1. The night before making your porridge, pop the can of coconut milk in the fridge, taking care not to shake the can. The next morning, open the can and carefully scoop out 4 heaped tablespoons of the thick coconut cream from the top. Place in a bowl and transfer to the fridge.
2. Decant the remaining coconut milk into a bowl and top up with enough warm water to bring it to 1.05 litres. Stir together until there are no lumps. Put the porridge oats and coconut milk in a large saucepan, and cook according to the packet instructions.
3. Meanwhile, heat 1½ tablespoons coconut oil in a large frying pan until melted. Add the bananas, honey and cinnamon and cook over a medium heat, turning the bananas often, until they are browned, a little crisp around the edges and tender – this will only take a few minutes.
4. Once the porridge is ready, stir in the remaining coconut oil. Remove the bowl of coconut milk from the fridge and beat with a whisk for about 30 seconds until smooth and creamy. Divide the porridge between four bowls, top with the caramelised bananas and a dollop of the whipped coconut milk.

Savoury porridge

Porridge without the honey? Or a bit of fruit? We say yes. Follow China's lead and replace porridge with rice, adding an array of flavoursome toppings. We went for a poached egg, guaranteeing a break-the-yolk 'ooh' factor

Serves 4
Ready in 45 mins

125g brown rice
100g tri-colour quinoa, rinsed
30g medium oatmeal
¼ tsp sea salt flakes
1.1ltr vegetable stock, made with 1 stock cube
1 tbsp olive oil
3 garlic cloves, thinly sliced
200g spinach
1 tsp white wine vinegar
4 medium eggs
1 tsp crushed chilli flakes
1½ tbsp toasted pine nuts
Pecorino shavings, to serve

1. Put the brown rice, quinoa, oatmeal, salt flakes and stock in a medium pan and bring to the boil.

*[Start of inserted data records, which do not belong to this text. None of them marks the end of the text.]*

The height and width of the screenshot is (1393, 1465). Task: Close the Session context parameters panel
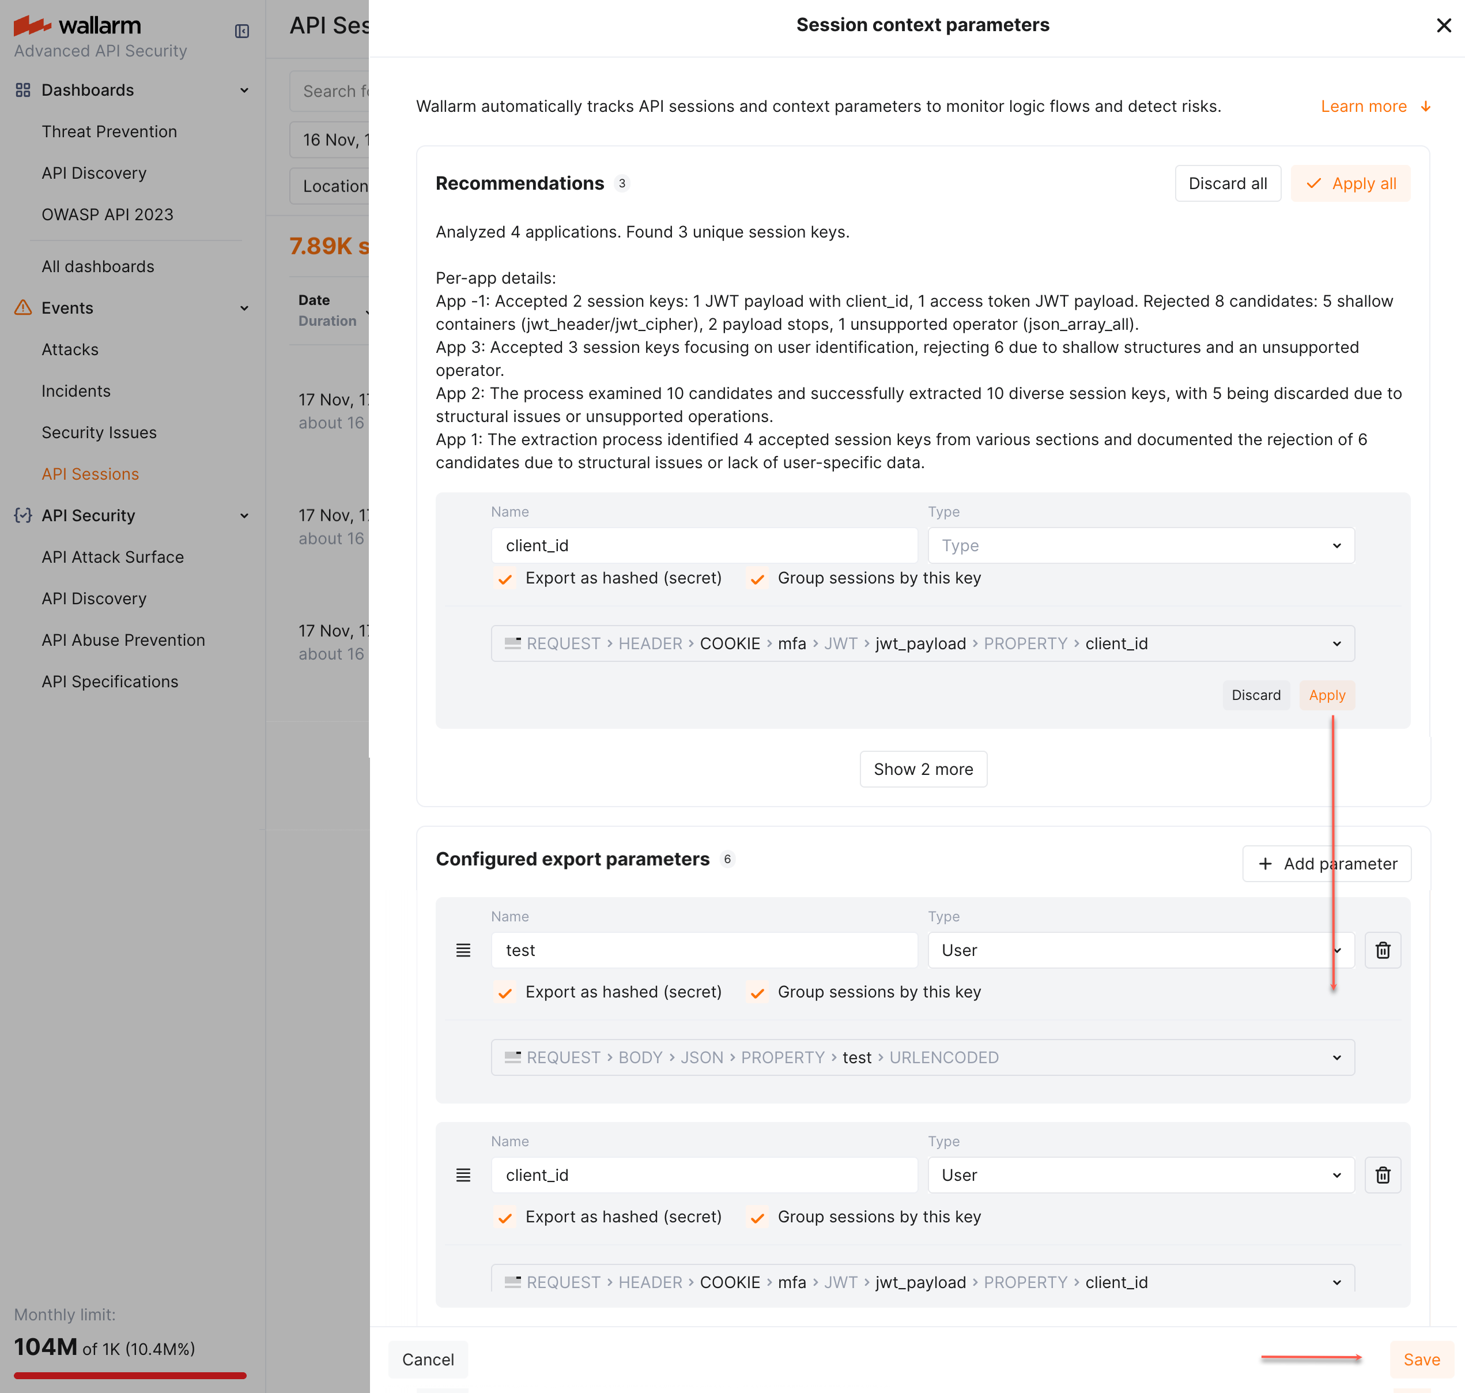1443,26
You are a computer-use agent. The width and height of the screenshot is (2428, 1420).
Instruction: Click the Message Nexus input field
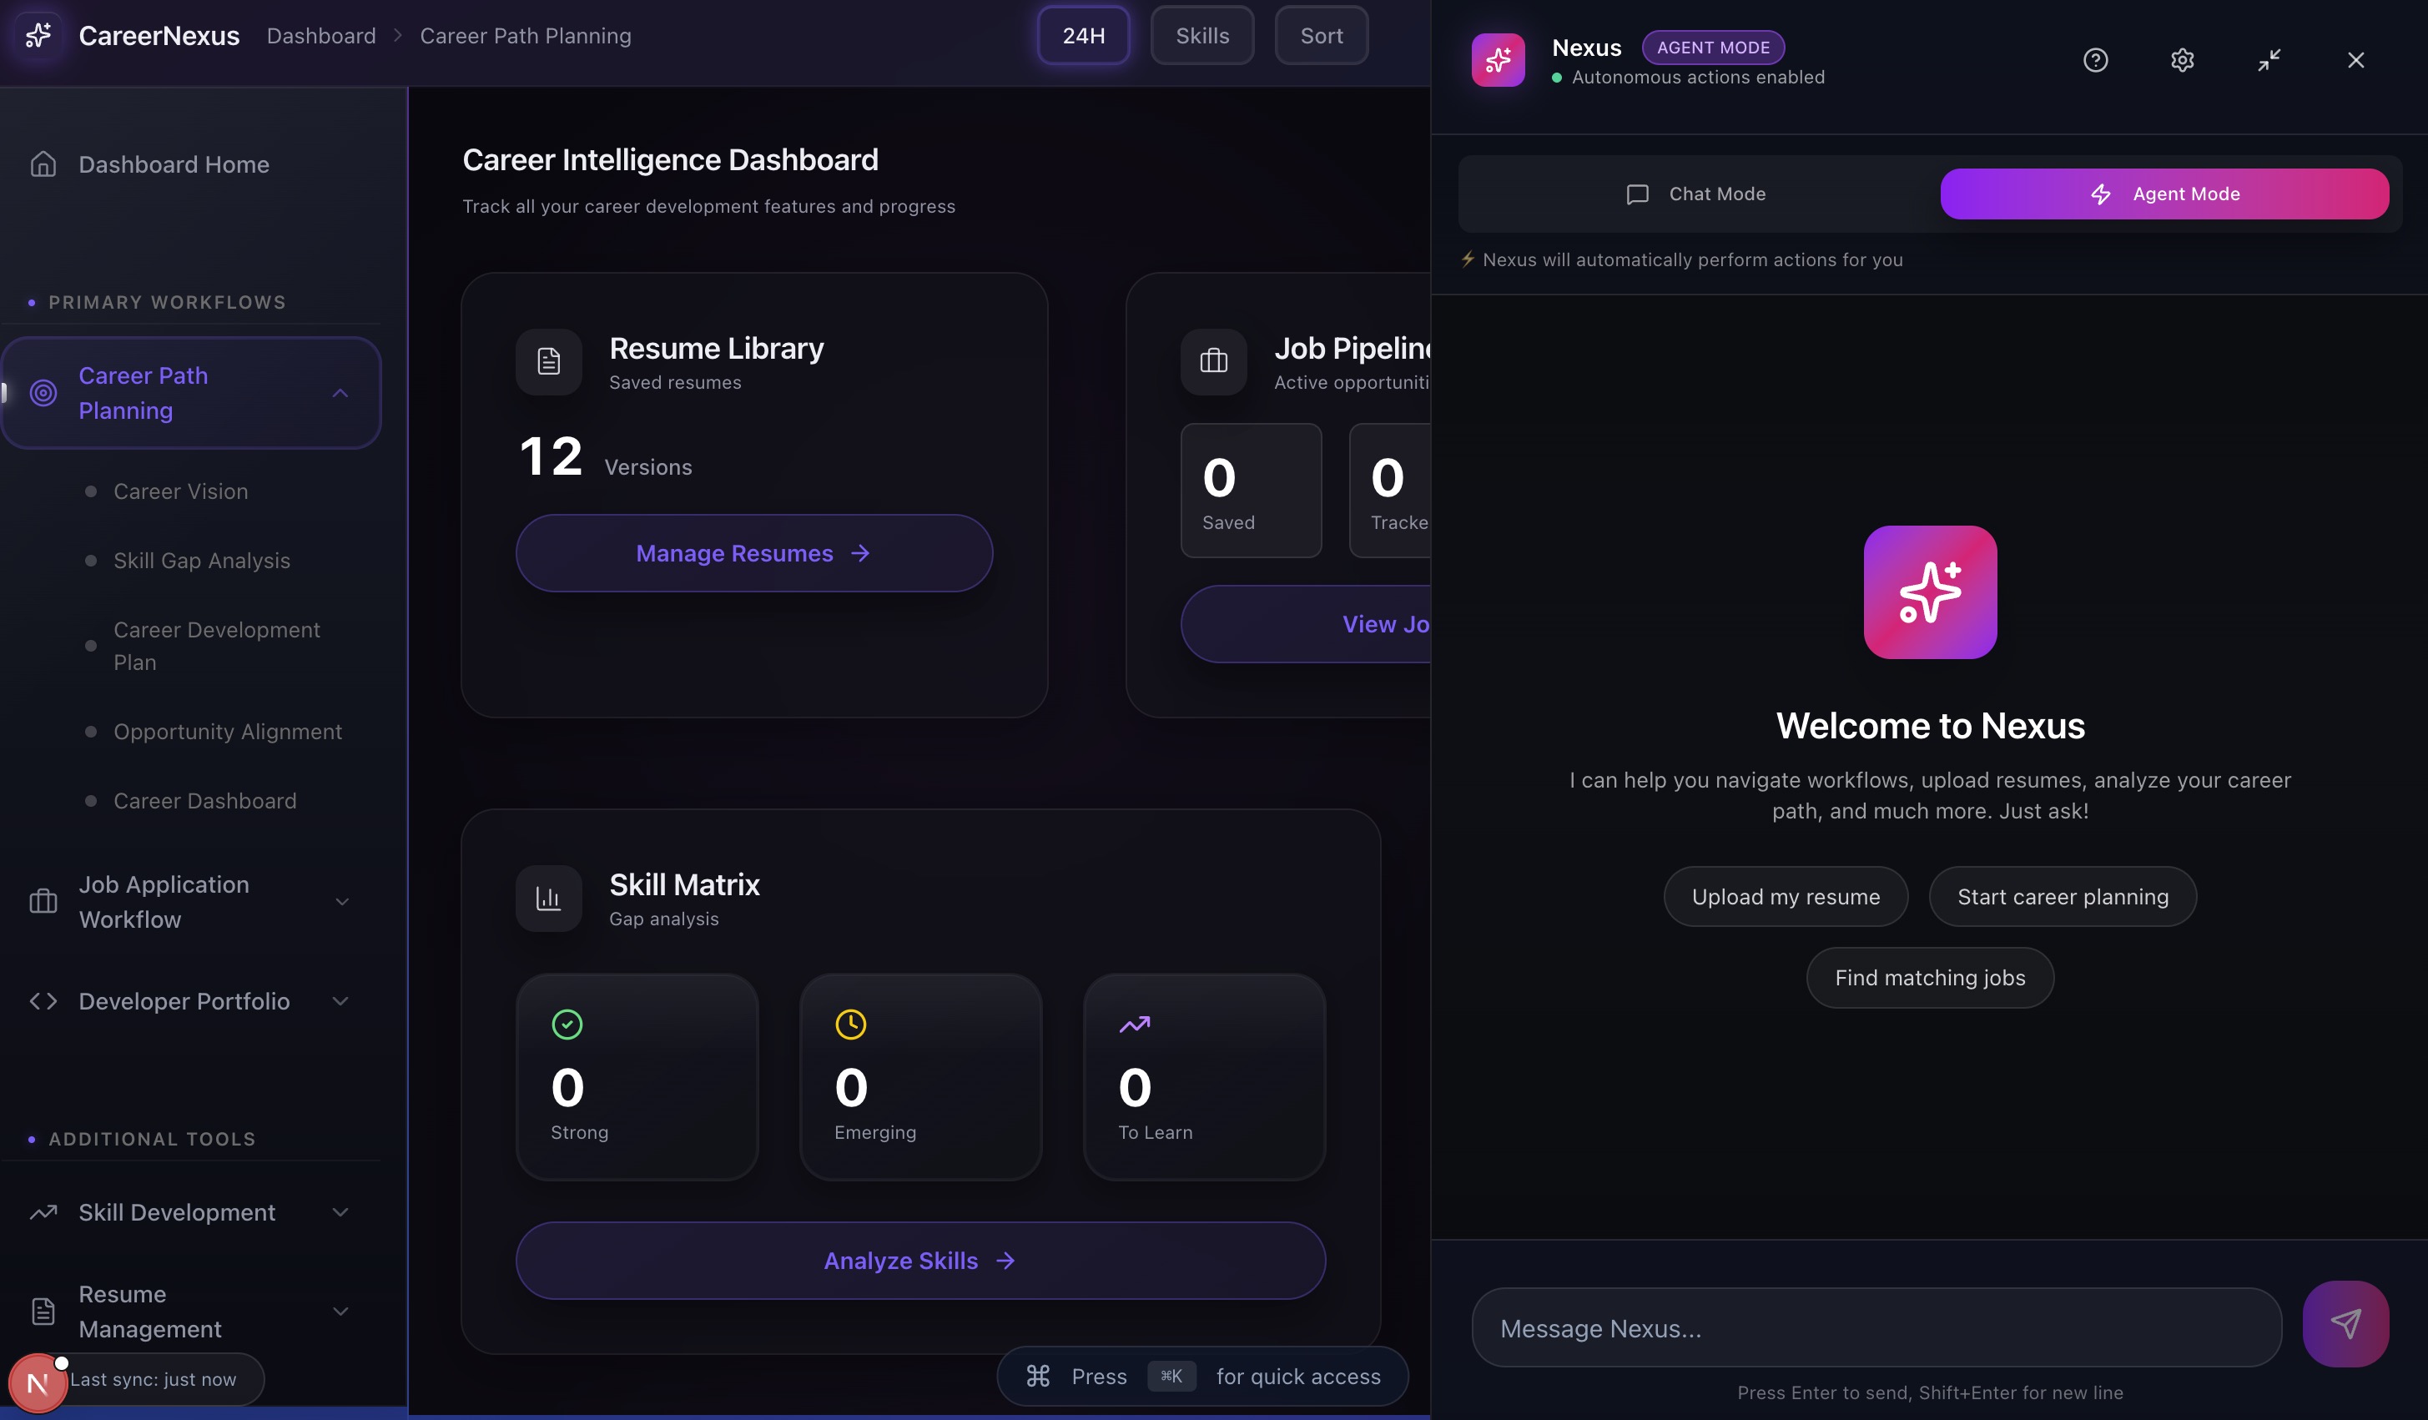(x=1875, y=1328)
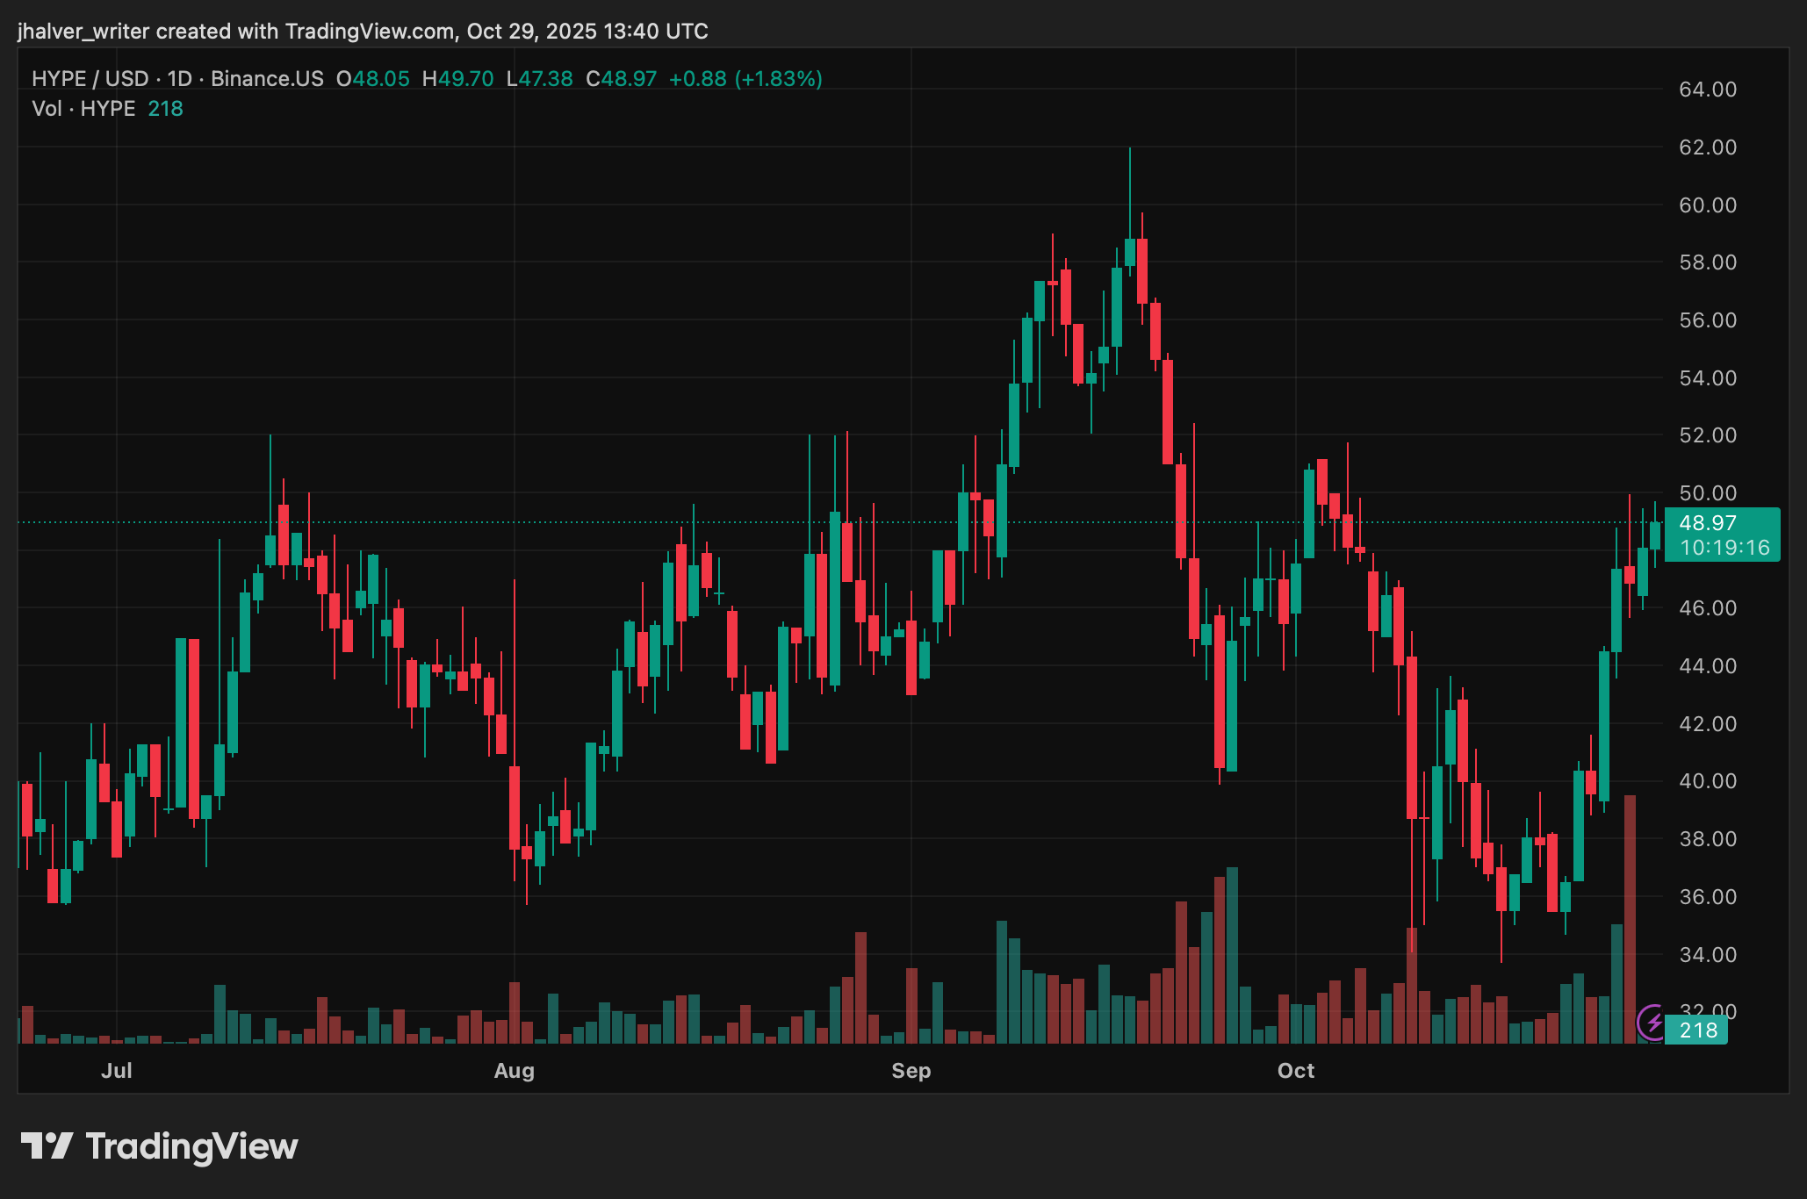Toggle the Vol · HYPE indicator legend
The height and width of the screenshot is (1199, 1807).
click(x=83, y=109)
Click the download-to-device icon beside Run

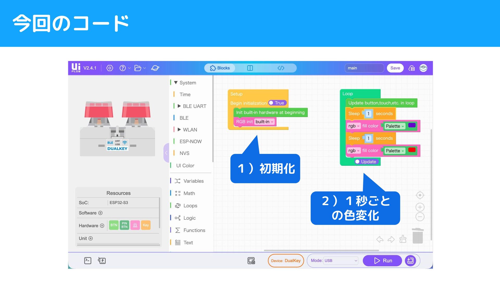[x=410, y=260]
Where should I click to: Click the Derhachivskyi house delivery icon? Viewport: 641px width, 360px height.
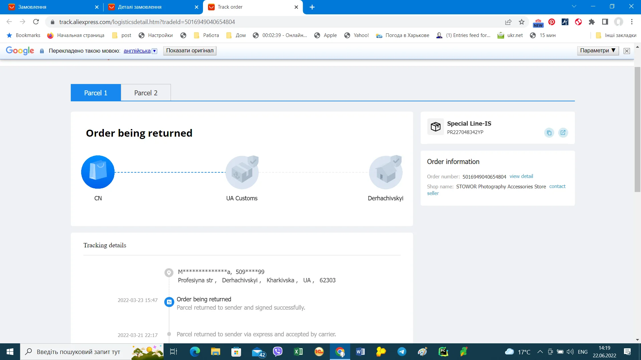[x=386, y=172]

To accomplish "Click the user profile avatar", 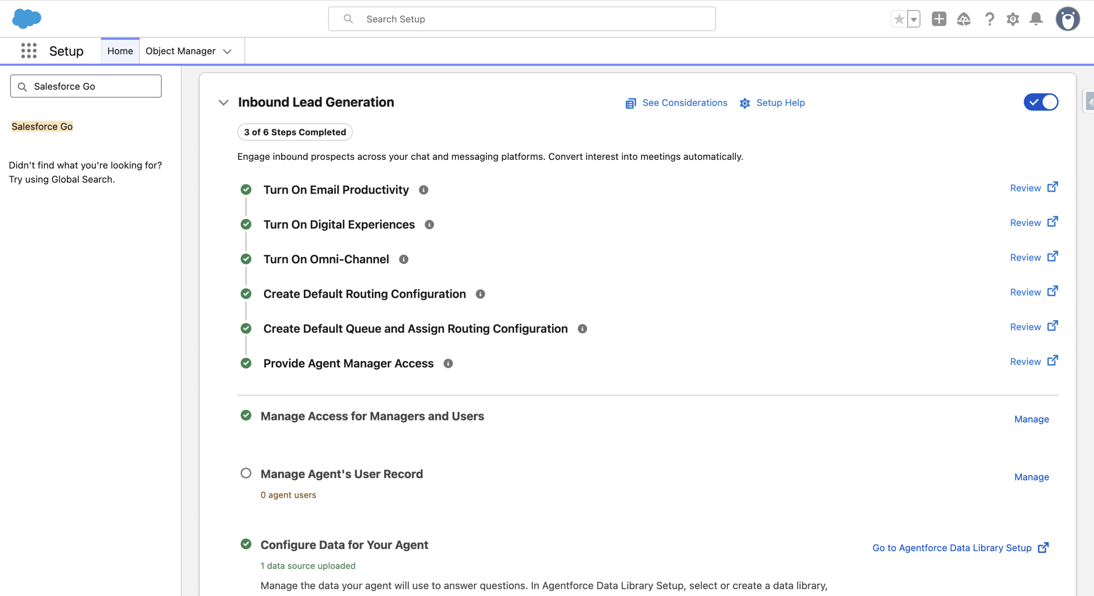I will pos(1067,19).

Reduce the heat, partially cover and simmer, stirring occasionally, until you have a soft and thick porridge-like consistency, about 35-40 minutes.
2. Meanwhile, heat the oil in a large frying pan over a medium heat. Add the garlic and sauté for 1 min until soft but not coloured and then add the spinach, cooking until just wilted. Remove from the heat and season with salt and pepper.
3. Fill a large, wide saucepan with water. Bring to a gentle boil and add the vinegar. Crack one of the eggs into a cup and gently pour it into the water in one go. Repeat with the rest of the eggs. Remove with a slotted spoon once the whites are firm and the yolks still soft – 2-3 minutes.
4. Divide the porridge between four bowls. Top with the spinach, poached eggs, chilli, pine nuts, Pecorino and plenty of freshly ground black pepper.